Eu tinha entrado por concurso público para as Necessidades em 1975. Há já uns anos que saíra do Instituto de Ciências Sociais e Políticas (até ao 25 de Abril, de "Ciências Sociais e Política Ultramarina"), cuja última cadeira do curso, depois de muitas atribulações, tinha terminado escassos meses depois da Revolução.
Um dia, constou-me que no ISCSP havia sido criada uma nova licenciatura em Ciências Sociais e Políticas. Eram dois anos "complementares", com 15 cadeiras, um curso novo, com matérias muito interessantes.
O trabalho no MNE era pesado, mas achei graça, embora não precisasse disso rigorosamente para nada, tentar fazer também esse novo curso. Inscrevi-me como "voluntário" e, entre 1977 e 1978, por puro diletantismo, concluí essa licenciatura. Porque utilizei o chamado "regime militar", podendo, julgo que durante dois ou três anos, solicitar exames quando me considerasse preparado (mesmo que ainda não tivesse sido dada uma única aula de algumas das cadeiras, o que acontecia com todas as do segundo ano do curso), creio ter sido a primeira pessoa a concluir o novo curso.
Não foi fácil compatibilizar a profissão com o estudo e conclusão das disciplinas, mas quando se tem 30 anos parece que tudo é possível. Acresce que eu tinha, na altura, uma outra atividade profissional na Ciesa-NCK, um pouco "clandestina" e à margem do MNE, que me arredondava as contas.
O novo ISCSP tinha, entretanto, por qualquer razão, saído do velho e magnífico Palácio Burnay, na Junqueira. Dividia-se entre duas instalações do ISCEF (agora ISEG), no velho Quelhas e na rua de Buenos Aires.
Num desses dias, em que tinha marcado um exame, comigo a ser dispensado do MNE para poder fazer a prova, entrei no edifício do Quelhas e dei de caras com o Salgueiro Maia (sim, esse mesmo !) que por ali também andava a acabar uma licenciatura, creio que em Antropologia. Conheciamo-nos das "guerras" do MFA, três anos antes. "Escusas de te apressar! Parece que há uma greve", disse-me. Eu não fazia a mais pequena ideia do tempo académico que se vivia no ISCSP, mas, claro, se havia uma greve associativa decretada, haveria que respeitá-la. Logo eu que, durante anos, tinha andado bem envolvido na agitação académica! E preparei-me para regressar ao MNE, onde tinha muita coisa para fazer.

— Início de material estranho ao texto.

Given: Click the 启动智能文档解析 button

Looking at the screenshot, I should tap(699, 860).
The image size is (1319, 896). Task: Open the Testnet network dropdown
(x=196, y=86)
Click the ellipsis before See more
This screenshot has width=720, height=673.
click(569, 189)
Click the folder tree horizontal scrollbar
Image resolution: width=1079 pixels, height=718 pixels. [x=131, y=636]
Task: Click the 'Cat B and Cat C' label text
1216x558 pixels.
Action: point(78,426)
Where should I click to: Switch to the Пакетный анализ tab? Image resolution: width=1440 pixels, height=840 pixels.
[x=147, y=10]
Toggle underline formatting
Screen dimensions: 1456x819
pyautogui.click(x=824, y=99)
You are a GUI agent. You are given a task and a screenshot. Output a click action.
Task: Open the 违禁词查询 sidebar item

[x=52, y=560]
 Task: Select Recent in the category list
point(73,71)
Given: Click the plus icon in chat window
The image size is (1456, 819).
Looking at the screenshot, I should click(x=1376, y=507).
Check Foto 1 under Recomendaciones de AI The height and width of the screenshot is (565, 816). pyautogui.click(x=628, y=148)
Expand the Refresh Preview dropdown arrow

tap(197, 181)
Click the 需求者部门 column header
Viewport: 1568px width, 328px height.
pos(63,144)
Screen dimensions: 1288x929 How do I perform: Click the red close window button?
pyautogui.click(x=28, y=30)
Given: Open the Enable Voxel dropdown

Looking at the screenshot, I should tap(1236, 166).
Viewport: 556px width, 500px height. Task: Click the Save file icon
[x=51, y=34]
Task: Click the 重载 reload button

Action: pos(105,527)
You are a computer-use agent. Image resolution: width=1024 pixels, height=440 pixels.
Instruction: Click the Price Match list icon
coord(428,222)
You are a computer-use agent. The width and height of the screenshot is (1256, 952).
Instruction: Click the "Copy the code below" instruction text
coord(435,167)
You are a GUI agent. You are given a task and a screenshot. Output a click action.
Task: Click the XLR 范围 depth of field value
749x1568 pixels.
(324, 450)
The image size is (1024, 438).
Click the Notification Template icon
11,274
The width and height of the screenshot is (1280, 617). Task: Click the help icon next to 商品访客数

Íamos ambos de saída por um corredor, à conversa, quando surgiu o Augusto M. Seabra. O Salgueiro Maia sabia que ele era uma das figuras do associativismo universitário no ISCSP. Eu conhecia-o muito vagamente do MES e o seu mundo era - e iria continuar a ser, para sempre - muito distante do meu. O Maia perguntou-lhe se se confirmava a greve aos exames. "Vocês são "voluntários"? Vêm para os exames? Não, para vocês não há greve, foi feita uma exceção. A greve é só às aulas".
Olhei para o Salgueiro Maia e ambos voltámos a encarar o Seabra: "Tens a certeza que isso é assim? Era só o que faltava nós os dois virmos a ser acusados de ser "fura-greves"! ". O Seabra riu-se: "Não! Foi feita uma exceção para quem trabalha. Podem fazer os vossos exames à vontade. Ninguém vos vai acusar de ser contra-revolucionários! Ninguém vai dizer isso do Salgueiro Maia!" Rimos os três e lá fomos os dois fazer umas provas escritas, sei lá bem de quê!
Desde essa data, há mais de 45 anos, só voltei a "ver" o Augusto M. Seabra por escrito. Tinha a consciência de que era um ecletico e severo crítico cultural, que quem me merecia respeito especializado sempre qualificava por genial, com forte propensão para a polémica. Morreu agora e o modo como convocou imensos elogios confirma que o país perdeu alguém de grande qualidade.